TEMPO.CO, Jakarta-Atase kebudayaan Korea untuk Indonesia yang juga Direktur Pusat Kebudayaan Korea di Indonesia, Kim Hyun Ki menyatakan, secara garis besar kebudayaan Korea yang diperkenalkan kepada bangsa Indonesia ada dua macam. Yaitu budaya tradisional dan budaya kontemporer.
"Semua tergantung dari opini pihak yang menikmati, budaya tradisional Korea kami persembahkan untuk golongan yang lebih tua," ujar Kim saat diwawancarai di kantornya, Equity Tower lantai 17, Rabu pekan lalu. "Sedangkan budaya kontemporer seperti K-pop diperuntukkan bagi golongan yang lebih muda." Tempo.co akan mengulas fenomena demam Korea akhir pekan ini.
Kim Hyun Ki mengakui bila budaya kontemporer seperti K-Pop lebih mudah diterima di suatu negara, sebagai pintu masuk dalam memperkenalkan budaya tradisional atau budaya asli Korea.
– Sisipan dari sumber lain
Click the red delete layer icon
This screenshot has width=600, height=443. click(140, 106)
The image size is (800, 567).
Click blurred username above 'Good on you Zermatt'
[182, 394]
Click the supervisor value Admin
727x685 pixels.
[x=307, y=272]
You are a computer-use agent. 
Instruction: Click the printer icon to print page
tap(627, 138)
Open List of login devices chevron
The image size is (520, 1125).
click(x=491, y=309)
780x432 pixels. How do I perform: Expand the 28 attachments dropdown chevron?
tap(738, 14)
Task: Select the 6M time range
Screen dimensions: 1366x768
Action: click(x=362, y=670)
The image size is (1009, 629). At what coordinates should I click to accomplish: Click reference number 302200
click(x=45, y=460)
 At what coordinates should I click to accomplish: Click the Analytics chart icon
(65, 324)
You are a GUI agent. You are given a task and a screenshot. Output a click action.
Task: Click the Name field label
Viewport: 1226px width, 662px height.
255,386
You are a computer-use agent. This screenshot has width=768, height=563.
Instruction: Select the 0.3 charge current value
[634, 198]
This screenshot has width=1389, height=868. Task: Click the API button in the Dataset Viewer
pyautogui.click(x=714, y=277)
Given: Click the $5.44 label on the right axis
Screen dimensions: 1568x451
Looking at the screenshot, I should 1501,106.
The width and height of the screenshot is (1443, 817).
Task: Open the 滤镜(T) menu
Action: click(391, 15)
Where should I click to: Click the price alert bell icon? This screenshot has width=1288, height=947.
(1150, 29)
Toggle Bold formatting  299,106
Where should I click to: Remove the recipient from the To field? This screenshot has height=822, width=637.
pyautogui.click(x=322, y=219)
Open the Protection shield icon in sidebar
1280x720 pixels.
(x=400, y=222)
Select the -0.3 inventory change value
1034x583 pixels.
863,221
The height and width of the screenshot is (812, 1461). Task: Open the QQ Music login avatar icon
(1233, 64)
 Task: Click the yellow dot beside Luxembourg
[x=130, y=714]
Bahkan terkadang lebih efektif dari pada memperkenalkan langsung budaya tradisional Korea. “Tapi soal efektivitas pengenalan budaya ini tetap bergantung dari opini masyarakat,” ujar Kim.
Meski pun budaya Korea kontemporer seperti K-Pop atau dikenal dengan sebutan Hallyu atau gelombang Korea menjamur di Indonesia, Kim Hyun Ki lebih meyakini bila orang Indonesia lebih menyukai budaya tradisional. “Sebab akar budaya dimana-mana sama, sesuatu hal yang berbau tradisional akan mengingatkan seseorang pada masa lalu,” ujarnya.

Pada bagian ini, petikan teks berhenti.